Directions for this task: Only the count is wanted here: how many lines of the entries hold the string "Viewport"?

Data for review:
· · ·

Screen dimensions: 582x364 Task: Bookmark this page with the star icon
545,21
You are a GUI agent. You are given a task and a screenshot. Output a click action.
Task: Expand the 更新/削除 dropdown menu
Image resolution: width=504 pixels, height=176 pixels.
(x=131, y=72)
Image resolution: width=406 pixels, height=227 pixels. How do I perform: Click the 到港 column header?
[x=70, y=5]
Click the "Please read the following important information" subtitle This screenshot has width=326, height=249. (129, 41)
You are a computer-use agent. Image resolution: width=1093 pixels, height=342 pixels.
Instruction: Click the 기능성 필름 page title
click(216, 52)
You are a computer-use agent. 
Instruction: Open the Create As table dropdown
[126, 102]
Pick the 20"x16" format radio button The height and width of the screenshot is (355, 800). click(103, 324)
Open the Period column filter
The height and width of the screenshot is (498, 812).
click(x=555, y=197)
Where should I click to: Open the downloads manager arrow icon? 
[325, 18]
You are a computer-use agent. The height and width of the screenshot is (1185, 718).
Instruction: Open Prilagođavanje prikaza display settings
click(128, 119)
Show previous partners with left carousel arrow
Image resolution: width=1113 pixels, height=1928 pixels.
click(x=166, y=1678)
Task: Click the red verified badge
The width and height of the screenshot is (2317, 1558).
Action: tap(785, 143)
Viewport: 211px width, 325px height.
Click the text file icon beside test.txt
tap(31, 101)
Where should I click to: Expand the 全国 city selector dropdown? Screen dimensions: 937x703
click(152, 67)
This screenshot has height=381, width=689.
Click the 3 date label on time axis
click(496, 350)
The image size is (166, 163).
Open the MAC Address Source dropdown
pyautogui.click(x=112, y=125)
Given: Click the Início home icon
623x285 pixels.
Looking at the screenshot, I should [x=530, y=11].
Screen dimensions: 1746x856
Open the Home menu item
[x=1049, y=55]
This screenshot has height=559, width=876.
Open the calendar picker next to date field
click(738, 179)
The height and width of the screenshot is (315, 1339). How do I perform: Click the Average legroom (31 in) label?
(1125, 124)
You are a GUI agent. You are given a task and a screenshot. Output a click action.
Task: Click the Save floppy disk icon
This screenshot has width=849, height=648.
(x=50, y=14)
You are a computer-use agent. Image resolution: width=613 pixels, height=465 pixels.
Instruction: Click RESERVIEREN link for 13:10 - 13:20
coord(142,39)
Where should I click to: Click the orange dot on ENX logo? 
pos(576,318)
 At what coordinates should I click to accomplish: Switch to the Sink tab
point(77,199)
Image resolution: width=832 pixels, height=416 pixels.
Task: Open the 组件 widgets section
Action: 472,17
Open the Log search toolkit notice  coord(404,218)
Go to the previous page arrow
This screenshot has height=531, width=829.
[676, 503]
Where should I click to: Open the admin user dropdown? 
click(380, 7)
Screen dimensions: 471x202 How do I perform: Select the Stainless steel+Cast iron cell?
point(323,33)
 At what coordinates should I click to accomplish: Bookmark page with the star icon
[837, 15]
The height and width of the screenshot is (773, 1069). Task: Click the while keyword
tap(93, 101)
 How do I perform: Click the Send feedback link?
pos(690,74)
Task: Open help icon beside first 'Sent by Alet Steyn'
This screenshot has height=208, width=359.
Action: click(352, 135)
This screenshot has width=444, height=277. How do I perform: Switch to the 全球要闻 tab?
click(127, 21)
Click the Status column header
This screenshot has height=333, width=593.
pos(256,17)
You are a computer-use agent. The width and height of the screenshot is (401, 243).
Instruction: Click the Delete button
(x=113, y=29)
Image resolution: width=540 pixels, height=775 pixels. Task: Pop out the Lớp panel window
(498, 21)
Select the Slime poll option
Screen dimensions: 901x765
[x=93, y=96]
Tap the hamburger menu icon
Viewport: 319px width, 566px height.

· · ·

Solved problem: 2